__TESTO FORNITO__.

Il medesimo messaggio ripeterò con forza in Terrasanta, ove avrò la gioia di recarmi fra qualche settimana.
La difficile ma indispensabile riconciliazione, che è premessa per un futuro di sicurezza comune e di pacifica convivenza, non potrà diventare realtà che grazie agli sforzi rinnovati, perseveranti e sinceri, per la composizione del conflitto israelo-palestinese.
Dalla Terra Santa, poi, lo sguardo si allargherà sui paesi limitrofi, sul Medio Oriente, sul mondo intero.
In un tempo di globale scarsità di cibo, di scompiglio finanziario, di povertà antiche e nuove, di cambiamenti climatici preoccupanti, di violenze e miseria che costringono molti a lasciare la propria terra in cerca di una meno incerta sopravvivenza, di terrorismo sempre minaccioso, di paure crescenti di fronte all’incertezza del domani, è urgente riscoprire prospettive capaci di ridare speranza.
Nessuno si tiri indietro in questa pacifica battaglia iniziata dalla Pasqua di Cristo, il quale – lo ripeto – cerca uomini e donne che lo aiutino ad affermare la sua vittoria con le sue stesse armi, quelle della giustizia e della verità, della misericordia, del perdono e dell’amore.
“Resurrectio Domini, spes nostra!”, la risurrezione di Cristo è la nostra speranza! Questo la Chiesa proclama oggi con gioia: annuncia la speranza, che Dio ha reso salda e invincibile risuscitando Gesù Cristo dai morti; comunica la speranza, che essa porta nel cuore e vuole condividere con tutti, in ogni luogo, specialmente là dove i cristiani soffrono persecuzione a causa della loro fede e del loro impegno per la giustizia e la pace; invoca la speranza capace di suscitare il coraggio del bene anche e soprattutto quando costa.
Oggi la Chiesa canta “il giorno che ha fatto il Signore” ed invita alla gioia.
Oggi la Chiesa prega, invoca Maria, Stella della Speranza, perché guidi l’umanità verso il porto sicuro della salvezza che è il cuore di Cristo, la Vittima pasquale, l’Agnello che “ha redento il mondo”, l’Innocente che “ha riconciliato noi peccatori col Padre”.
A Lui, Re vittorioso, a Lui crocifisso e risorto, noi gridiamo con gioia il nostro Alleluia!

__OBIETTIVO 1__.
Rispondi alle seguenti domande sul testo fornito, una per riga.
(a) In quale luogo il testo annuncia che il medesimo messaggio verrà ripetuto?
(b) Quali sono le armi con cui Cristo vuole affermare la sua vittoria?
(c) Con quale titolo viene invocata Maria?
__OBIETTIVO 2__. Nel testo fornito, la frase che comincia con "In un tempo di globale scarsità di cibo" descrive il tempo presente. Elenca tutte le difficoltà che vi sono nominate.
__OBIETTIVO 3__. Estrai dal testo fornito il brano che va da "In un tempo" fino a "di ridare speranza." compreso.

__MATERIALE__.

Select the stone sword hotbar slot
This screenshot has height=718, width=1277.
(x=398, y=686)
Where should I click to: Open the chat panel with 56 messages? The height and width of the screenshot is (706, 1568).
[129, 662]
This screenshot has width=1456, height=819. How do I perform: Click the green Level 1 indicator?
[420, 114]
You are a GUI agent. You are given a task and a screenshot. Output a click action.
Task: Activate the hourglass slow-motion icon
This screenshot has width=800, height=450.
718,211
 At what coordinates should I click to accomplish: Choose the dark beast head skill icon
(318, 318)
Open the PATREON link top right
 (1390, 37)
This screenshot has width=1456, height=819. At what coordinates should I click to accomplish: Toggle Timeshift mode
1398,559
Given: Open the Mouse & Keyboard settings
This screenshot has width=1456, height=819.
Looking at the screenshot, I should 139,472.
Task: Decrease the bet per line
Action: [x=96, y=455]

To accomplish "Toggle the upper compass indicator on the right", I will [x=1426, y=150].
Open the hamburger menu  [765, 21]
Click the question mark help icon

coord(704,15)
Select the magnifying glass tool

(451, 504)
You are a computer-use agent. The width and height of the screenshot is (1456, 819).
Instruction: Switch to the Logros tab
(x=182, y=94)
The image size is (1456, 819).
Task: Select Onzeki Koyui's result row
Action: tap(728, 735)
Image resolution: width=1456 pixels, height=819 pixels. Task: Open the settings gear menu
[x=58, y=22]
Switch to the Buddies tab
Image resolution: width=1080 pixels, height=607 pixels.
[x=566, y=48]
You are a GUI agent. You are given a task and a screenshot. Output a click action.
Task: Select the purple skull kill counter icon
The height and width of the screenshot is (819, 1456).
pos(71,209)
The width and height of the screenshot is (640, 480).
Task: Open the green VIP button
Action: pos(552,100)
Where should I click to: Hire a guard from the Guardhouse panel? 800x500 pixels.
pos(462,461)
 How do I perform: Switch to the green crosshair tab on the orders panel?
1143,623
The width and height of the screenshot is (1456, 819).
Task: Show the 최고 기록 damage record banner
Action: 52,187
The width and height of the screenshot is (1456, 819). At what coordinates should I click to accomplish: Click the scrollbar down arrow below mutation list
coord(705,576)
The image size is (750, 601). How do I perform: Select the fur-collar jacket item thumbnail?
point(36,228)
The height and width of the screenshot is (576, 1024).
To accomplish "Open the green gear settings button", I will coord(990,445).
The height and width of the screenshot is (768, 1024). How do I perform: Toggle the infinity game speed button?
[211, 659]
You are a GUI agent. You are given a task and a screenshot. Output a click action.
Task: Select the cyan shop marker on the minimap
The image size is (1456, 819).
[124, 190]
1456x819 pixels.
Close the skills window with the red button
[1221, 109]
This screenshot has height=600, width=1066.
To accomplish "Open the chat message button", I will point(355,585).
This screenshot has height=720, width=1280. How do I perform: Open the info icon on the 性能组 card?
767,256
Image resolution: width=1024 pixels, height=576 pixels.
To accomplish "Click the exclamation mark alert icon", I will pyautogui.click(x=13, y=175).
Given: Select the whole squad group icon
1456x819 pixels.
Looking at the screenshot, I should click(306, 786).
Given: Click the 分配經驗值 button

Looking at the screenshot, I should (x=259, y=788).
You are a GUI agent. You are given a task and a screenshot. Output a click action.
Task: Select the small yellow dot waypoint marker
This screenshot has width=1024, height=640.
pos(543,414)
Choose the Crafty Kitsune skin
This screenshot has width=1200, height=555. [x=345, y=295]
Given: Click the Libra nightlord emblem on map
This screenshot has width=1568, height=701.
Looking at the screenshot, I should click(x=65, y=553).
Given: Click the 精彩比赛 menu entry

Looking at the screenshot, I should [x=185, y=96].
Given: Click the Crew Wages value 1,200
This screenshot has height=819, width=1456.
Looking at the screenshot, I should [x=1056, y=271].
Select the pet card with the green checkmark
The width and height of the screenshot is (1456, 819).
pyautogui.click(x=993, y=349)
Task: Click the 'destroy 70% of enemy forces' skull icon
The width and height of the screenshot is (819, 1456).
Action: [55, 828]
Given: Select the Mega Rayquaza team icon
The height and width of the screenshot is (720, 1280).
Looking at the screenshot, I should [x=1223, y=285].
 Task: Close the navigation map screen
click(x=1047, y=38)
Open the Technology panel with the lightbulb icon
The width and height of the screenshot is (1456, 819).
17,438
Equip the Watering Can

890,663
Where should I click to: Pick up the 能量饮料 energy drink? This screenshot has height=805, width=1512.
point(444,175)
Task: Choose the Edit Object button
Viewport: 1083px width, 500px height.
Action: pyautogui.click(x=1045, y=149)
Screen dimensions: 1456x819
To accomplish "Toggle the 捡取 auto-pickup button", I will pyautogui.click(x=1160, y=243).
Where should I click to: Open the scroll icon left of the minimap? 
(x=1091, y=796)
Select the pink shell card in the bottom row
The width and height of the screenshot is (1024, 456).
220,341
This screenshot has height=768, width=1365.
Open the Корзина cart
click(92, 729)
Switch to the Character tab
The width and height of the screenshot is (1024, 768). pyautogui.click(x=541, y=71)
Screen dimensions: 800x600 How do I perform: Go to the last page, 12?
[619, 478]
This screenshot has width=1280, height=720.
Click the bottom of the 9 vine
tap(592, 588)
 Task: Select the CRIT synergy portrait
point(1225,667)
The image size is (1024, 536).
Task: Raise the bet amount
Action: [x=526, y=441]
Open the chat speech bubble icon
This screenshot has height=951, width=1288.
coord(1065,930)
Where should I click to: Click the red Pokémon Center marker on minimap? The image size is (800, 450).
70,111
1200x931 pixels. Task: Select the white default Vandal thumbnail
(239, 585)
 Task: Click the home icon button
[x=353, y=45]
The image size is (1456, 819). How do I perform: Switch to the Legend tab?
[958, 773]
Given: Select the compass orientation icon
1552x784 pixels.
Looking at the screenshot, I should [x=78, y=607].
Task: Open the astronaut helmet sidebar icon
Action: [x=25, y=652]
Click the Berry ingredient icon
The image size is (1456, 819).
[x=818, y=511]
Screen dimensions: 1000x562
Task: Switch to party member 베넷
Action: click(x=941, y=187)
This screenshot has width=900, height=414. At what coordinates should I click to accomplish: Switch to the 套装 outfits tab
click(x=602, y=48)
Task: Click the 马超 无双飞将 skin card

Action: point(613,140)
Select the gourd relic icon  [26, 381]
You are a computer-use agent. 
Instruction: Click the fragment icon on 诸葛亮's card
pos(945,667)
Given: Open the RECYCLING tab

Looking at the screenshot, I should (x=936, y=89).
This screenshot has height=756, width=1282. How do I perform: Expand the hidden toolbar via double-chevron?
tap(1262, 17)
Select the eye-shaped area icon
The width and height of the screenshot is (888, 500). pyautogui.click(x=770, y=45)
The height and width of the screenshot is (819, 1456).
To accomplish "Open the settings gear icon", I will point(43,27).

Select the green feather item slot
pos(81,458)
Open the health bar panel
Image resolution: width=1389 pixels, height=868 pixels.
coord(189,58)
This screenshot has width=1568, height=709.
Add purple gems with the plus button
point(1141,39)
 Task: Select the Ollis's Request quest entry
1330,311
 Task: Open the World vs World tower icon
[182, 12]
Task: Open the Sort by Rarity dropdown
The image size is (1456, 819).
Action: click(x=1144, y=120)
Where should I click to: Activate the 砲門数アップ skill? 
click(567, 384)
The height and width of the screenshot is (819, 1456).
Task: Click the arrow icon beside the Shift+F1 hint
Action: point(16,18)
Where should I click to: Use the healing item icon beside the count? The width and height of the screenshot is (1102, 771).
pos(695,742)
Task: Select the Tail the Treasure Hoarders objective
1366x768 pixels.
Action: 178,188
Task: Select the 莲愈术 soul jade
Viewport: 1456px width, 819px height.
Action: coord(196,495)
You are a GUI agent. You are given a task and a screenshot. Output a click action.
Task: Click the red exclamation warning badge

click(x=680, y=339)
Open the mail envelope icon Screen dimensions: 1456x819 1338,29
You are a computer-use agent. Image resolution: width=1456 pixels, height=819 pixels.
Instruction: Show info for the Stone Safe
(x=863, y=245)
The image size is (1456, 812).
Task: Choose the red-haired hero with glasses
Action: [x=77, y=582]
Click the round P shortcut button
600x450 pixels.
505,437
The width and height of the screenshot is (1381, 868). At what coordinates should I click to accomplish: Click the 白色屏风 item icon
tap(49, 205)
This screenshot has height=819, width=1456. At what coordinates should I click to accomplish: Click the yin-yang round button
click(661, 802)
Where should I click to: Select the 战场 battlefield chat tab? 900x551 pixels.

__RISPOSTA FINALE 1__.
(a) In Terrasanta.
(b) Le armi della giustizia e della verità, della misericordia, del perdono e dell'amore.
(c) Stella della Speranza.

__RISPOSTA FINALE 2__.
- Globale scarsità di cibo
- Scompiglio finanziario
- Povertà antiche e nuove
- Cambiamenti climatici preoccupanti
- Violenze e miseria che costringono molti a lasciare la propria terra in cerca di una meno incerta sopravvivenza
- Terrorismo sempre minaccioso
- Paure crescenti di fronte all'incertezza del domani

__RISPOSTA FINALE 3__.
In un tempo di globale scarsità di cibo, di scompiglio finanziario, di povertà antiche e nuove, di cambiamenti climatici preoccupanti, di violenze e miseria che costringono molti a lasciare la propria terra in cerca di una meno incerta sopravvivenza, di terrorismo sempre minaccioso, di paure crescenti di fronte all’incertezza del domani, è urgente riscoprire prospettive capaci di ridare speranza.